On Thanksgiving, Dutch Heissler put on the best feed possible, though there wasn’t any turkey. At mail call, Jim landed a heap of mail (Betty was writing every day), and read them all on deck, one after the other once he’d put them in chronological order. There was cause for concern. In one, Betty shared news about Ruthene, a girl from Overland who liked Jim and whom Betty sometimes referenced for reasons Jim couldn’t quite fathom. He remembered one line from a letter in the summer that stayed with him still, about how “Ruthene is a friend the same as I am.” Now she was telling Jim that he “should see her now—what a figure. In fact, she is also very pretty and hasn’t lost the sparkle for you either.” Something dimmed in the wake of that line. You never knew what was going to come in a letter. Letters from home were often sugar reports, but what was this? Jim dodged a bullet in that letter, and in the next two letters of his chronological journey, she still signed off that she “liked him lots.” But it was no better. Then it got better all of a sudden because Betty was also now making plans to come to New York with Jim’s mother at Christmas. She told him in one letter, and then confirmed as much in the letters that followed. She’d bought a new red coat. She was no longer going to Tunetown. She was visiting Jim’s parents. He stopped worrying about Ruthene.

Gallagher’s news was less welcome. His mother had been out singing with a gang his aunt Peggy pulled together, the Looney Band, and they’d been at an old-age home when she’d had a stroke. She was still able to walk somewhat, but they’d made a decision to acquire a wheelchair for her. So now there was this to worry about, on top of what the war would do to his brothers. His brothers Frank and Joe were already in the Army, and his oldest brother, Tom, was waiting to be called. He was 1-A, a Selective Service Act classification that meant he was available for military service, and had decided to wait on the draft since he was already thirty years old and working now as an accountant. “I hope that draft board don’t call Tom,” John wrote home. “I think three out of one family is plenty.” His next-oldest brother, Charlie, had one son, and another baby on the way. He was 3-A, officially deferred from service because of hardship to dependents, and struggling with the pressure to enlist. You were damned if you did, and damned if you didn’t. They’d wanted one of the boys home with their mother, as opposed to having all five of them yanked into the service, and Charlie was the heir designate.

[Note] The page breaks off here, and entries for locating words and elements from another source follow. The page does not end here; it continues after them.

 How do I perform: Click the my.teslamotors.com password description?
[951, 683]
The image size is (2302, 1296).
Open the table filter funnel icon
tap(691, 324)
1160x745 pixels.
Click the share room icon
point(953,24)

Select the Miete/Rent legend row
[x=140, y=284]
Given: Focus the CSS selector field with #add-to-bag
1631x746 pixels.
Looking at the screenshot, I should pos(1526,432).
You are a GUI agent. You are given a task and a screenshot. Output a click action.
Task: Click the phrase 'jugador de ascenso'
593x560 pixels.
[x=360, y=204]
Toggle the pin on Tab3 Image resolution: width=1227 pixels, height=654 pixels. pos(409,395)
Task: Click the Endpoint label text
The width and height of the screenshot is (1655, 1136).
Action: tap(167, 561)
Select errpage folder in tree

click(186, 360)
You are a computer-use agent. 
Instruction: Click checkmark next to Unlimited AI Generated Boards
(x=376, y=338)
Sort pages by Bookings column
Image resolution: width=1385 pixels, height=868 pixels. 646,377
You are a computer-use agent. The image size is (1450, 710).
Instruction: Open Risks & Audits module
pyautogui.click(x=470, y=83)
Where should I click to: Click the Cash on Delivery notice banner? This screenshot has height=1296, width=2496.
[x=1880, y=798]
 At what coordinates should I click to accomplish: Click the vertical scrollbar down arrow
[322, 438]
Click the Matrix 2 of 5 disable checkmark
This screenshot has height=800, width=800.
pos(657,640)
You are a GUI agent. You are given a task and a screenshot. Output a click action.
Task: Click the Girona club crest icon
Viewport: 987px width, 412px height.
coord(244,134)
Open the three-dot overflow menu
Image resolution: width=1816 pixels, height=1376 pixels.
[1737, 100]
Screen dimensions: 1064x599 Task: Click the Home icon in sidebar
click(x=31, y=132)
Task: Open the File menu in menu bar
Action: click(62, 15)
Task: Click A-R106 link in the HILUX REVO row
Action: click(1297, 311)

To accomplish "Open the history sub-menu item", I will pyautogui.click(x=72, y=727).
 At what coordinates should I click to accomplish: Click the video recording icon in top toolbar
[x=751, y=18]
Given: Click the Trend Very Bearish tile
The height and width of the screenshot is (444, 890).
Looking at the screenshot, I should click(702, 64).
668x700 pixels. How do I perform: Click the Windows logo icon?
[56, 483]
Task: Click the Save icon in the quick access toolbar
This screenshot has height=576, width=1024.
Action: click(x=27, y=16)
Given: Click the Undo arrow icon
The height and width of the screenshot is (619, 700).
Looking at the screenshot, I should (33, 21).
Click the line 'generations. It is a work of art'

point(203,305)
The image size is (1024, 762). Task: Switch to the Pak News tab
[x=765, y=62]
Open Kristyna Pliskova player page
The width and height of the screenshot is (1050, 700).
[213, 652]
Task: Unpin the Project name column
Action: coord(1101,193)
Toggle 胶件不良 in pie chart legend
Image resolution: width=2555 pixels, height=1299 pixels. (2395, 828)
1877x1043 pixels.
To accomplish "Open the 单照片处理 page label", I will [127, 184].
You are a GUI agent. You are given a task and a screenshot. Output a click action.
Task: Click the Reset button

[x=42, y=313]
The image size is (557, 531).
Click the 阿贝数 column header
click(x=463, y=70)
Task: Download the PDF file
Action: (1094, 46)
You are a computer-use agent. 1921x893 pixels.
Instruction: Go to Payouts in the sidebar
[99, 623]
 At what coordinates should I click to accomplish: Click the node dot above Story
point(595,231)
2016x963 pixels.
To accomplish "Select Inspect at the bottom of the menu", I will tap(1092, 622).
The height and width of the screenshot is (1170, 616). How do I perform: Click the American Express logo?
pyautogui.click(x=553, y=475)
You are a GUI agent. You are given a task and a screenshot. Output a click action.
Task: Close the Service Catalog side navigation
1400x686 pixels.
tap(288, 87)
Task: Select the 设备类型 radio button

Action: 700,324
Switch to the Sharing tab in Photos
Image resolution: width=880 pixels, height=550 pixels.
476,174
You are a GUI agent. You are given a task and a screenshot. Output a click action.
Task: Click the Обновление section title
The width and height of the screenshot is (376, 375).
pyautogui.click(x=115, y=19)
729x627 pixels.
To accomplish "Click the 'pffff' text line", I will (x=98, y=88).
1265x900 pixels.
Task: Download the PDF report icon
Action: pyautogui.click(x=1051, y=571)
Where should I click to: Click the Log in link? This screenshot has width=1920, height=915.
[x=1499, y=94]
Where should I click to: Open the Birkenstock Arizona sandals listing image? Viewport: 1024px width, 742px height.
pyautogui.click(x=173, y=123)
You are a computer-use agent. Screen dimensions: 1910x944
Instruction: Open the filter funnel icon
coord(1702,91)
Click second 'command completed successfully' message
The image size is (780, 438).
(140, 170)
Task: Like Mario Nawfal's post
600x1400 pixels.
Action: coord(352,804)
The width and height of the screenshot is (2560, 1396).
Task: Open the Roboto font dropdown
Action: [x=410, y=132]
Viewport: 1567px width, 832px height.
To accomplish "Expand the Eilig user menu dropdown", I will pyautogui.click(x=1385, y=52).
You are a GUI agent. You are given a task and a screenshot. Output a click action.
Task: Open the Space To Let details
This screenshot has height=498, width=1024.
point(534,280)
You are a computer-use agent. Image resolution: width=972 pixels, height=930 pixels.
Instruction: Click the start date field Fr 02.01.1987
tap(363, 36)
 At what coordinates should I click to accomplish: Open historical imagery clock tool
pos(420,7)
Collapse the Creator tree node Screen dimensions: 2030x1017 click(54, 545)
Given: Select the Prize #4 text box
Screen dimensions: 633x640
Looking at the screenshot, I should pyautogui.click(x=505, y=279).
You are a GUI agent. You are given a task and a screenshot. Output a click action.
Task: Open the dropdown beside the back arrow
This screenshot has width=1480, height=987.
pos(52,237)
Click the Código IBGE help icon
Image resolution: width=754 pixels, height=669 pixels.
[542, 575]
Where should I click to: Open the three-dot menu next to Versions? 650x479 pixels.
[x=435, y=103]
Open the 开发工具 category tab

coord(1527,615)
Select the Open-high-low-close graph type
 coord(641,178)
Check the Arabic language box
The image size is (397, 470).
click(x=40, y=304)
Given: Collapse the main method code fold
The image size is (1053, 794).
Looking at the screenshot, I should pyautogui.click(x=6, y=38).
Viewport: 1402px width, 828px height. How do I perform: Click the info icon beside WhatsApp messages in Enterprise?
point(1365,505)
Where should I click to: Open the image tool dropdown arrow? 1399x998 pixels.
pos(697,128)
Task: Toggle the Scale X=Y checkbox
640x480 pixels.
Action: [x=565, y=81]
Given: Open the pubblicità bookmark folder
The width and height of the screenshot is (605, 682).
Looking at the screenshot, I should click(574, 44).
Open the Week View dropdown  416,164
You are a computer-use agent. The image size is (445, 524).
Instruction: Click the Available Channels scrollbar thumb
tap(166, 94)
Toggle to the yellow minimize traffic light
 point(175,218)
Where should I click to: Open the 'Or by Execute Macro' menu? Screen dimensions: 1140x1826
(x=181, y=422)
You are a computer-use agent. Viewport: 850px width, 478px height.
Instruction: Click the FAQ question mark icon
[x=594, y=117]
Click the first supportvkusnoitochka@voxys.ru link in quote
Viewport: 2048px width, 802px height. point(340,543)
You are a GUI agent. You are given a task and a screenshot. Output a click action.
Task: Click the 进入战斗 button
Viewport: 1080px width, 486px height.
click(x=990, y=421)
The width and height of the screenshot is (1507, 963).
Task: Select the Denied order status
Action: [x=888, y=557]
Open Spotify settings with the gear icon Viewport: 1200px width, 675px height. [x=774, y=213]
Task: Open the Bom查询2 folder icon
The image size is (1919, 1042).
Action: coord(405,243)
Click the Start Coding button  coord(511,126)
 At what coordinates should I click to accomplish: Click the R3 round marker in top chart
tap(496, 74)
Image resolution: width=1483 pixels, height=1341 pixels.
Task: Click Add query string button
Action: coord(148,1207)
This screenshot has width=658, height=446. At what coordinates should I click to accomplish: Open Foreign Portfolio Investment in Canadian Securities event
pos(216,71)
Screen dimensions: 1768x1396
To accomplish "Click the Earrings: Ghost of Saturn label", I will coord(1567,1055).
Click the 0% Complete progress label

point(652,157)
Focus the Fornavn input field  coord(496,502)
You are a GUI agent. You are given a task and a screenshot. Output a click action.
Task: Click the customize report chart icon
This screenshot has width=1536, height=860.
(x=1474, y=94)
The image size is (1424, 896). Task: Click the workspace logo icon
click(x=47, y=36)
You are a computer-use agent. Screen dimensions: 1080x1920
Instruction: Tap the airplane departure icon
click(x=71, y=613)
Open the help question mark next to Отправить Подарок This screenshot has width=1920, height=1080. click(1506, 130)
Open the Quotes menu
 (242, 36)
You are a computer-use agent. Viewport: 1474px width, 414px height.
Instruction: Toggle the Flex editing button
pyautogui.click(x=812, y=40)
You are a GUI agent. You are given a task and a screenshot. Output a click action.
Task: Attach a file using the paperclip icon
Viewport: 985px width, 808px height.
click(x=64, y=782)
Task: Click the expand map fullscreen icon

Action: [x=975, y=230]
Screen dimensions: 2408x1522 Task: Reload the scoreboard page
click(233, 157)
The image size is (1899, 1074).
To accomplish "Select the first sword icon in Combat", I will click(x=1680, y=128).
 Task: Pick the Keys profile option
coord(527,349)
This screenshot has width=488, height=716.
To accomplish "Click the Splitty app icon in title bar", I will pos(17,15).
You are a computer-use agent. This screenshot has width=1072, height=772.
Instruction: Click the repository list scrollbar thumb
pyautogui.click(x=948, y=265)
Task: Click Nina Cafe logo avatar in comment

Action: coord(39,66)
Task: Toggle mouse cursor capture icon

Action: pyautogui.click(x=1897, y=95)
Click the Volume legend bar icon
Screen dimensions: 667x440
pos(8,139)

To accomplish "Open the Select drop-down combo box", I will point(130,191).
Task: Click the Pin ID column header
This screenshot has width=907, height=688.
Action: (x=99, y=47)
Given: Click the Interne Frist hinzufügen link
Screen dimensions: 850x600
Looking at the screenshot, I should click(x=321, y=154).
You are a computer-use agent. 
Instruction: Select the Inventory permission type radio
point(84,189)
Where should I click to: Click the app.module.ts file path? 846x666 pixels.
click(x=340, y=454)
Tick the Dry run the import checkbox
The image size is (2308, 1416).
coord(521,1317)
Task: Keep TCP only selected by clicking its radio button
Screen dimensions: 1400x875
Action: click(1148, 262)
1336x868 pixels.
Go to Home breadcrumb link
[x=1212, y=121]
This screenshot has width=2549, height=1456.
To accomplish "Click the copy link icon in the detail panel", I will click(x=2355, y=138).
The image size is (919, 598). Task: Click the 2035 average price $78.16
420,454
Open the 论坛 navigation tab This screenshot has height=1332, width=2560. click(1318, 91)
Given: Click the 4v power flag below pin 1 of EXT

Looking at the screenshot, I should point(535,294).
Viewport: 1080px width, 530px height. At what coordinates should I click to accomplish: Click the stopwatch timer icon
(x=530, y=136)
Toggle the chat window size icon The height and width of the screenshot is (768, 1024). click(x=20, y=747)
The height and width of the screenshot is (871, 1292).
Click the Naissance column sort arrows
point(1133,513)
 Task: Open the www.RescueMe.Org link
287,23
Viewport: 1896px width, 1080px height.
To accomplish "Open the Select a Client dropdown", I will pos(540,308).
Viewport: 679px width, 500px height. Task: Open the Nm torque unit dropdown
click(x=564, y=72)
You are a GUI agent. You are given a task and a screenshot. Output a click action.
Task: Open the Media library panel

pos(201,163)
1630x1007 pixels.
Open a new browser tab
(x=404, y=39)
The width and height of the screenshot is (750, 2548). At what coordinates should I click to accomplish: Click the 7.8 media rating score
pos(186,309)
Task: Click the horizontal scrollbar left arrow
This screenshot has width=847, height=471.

Back home at the moment, the country celebrated Thanksgiving as the war production board was considering a 50 percent cut in everyone’s annual cocoa ration. Housewives were turning to gelatin to make two pounds of spread with one pound of butter. In New York, a fourteen-year-old boy was home on Lexington Avenue after a three-day trip to Canada, where he’d tried to enlist in the armed forces. And a “rich, suave, exciting and moving tale” was about to debut at the Hollywood Theater in New York. Free French supporters paraded down Fifth Avenue and lofted their flag inside the theater, where they sang the “Marseillaise.” It was as much a patriotic rally as the debut of a movie that Warner Bros. had hurried into the theater as coupling on the Allied invasion of North Africa. At 8 p.m. in New York, while Plunkett slept, the curtain was drawing open on the world premiere of a new movie starring Humphrey Bogart and Ingrid Bergman called Casablanca.